RECORD SET below:

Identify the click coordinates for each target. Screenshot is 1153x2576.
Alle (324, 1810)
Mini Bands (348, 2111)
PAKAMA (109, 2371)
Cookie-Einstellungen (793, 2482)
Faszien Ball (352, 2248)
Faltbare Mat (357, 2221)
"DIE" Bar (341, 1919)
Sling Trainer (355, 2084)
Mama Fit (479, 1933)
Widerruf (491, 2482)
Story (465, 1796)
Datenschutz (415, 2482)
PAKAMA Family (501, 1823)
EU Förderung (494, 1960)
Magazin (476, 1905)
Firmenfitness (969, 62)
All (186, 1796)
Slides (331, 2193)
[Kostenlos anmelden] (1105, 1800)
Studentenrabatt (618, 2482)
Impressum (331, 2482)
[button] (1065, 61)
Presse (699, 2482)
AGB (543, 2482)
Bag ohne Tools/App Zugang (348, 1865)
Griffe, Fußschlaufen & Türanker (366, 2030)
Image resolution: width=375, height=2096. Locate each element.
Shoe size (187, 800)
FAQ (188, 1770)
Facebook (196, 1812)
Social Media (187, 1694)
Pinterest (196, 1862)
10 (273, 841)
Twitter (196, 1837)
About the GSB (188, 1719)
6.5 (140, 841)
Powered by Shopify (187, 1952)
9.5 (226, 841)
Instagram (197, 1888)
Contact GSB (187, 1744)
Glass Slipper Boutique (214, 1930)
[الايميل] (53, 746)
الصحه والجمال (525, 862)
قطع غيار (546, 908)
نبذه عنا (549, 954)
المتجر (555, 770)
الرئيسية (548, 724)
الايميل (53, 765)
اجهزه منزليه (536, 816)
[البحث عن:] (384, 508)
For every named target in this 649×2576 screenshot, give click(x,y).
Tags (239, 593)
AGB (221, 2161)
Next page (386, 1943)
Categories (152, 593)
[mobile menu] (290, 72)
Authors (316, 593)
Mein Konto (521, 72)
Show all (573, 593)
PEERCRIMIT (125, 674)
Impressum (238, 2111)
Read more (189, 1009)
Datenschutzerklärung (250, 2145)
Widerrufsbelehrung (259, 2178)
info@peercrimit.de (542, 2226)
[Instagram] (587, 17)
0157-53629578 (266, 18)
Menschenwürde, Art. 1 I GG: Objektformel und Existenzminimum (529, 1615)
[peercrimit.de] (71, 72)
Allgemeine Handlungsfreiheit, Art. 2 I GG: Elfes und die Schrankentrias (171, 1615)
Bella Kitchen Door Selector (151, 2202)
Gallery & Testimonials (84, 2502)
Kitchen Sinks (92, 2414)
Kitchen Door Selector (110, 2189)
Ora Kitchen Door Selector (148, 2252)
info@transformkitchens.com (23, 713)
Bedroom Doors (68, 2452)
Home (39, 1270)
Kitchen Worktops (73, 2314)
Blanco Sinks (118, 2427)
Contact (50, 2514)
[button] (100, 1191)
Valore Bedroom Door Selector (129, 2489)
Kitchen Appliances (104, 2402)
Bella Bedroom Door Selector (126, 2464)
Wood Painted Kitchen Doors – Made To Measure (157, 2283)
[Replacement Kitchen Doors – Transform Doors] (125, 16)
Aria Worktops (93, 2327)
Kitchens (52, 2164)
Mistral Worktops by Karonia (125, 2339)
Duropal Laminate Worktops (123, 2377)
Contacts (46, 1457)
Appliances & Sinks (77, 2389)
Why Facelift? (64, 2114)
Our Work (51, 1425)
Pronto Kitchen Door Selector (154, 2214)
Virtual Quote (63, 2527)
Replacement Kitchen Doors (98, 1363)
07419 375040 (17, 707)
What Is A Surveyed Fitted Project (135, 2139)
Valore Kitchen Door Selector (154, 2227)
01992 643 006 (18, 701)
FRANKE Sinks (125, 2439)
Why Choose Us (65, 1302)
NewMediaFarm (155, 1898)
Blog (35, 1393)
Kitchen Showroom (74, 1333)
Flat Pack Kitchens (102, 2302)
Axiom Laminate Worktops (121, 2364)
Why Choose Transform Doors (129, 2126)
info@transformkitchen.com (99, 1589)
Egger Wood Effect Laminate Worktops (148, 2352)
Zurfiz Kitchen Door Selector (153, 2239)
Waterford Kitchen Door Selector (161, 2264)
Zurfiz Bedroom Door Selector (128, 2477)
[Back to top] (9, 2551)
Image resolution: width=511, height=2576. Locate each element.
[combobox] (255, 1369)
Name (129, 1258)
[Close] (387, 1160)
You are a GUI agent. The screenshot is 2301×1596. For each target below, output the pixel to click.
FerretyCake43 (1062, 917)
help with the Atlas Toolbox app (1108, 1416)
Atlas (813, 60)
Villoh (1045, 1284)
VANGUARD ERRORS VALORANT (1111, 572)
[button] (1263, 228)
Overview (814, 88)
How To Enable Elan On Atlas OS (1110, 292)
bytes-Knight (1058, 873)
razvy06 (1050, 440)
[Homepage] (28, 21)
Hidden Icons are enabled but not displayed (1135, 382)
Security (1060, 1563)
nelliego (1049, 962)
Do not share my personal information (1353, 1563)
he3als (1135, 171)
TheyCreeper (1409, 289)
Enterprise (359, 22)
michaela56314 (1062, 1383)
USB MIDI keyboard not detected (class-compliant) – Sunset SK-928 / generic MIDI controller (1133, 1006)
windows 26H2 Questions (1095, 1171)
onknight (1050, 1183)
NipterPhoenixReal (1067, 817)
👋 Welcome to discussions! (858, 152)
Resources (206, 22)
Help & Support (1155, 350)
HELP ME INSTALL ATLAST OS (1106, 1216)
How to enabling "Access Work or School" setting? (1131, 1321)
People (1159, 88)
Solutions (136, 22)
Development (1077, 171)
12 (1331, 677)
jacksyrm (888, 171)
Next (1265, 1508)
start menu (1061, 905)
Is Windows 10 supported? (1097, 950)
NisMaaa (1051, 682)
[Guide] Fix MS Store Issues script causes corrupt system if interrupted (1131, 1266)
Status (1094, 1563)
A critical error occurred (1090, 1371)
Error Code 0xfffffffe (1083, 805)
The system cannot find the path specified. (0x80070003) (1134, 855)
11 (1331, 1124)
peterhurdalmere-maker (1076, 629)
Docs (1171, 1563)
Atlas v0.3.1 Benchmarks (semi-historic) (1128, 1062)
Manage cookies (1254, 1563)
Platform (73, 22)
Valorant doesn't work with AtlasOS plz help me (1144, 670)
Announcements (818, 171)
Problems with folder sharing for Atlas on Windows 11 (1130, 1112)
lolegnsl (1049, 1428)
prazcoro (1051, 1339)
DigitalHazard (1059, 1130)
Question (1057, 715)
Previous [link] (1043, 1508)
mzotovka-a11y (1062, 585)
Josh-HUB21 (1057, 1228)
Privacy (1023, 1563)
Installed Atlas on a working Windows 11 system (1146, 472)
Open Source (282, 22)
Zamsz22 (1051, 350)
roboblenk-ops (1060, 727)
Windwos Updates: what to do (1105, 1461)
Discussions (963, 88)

End of RECORD SET.

▶ **EXERCISE DESCRIPTION**
Can you quote exactly the lines from the one containing "lolegnsl (1049, 1428)" through the last line of the records above, and nothing else?

▶ **RESULT BELOW**
lolegnsl (1049, 1428)
prazcoro (1051, 1339)
DigitalHazard (1059, 1130)
Question (1057, 715)
Previous [link] (1043, 1508)
mzotovka-a11y (1062, 585)
Josh-HUB21 (1057, 1228)
Privacy (1023, 1563)
Installed Atlas on a working Windows 11 system (1146, 472)
Open Source (282, 22)
Zamsz22 (1051, 350)
roboblenk-ops (1060, 727)
Windwos Updates: what to do (1105, 1461)
Discussions (963, 88)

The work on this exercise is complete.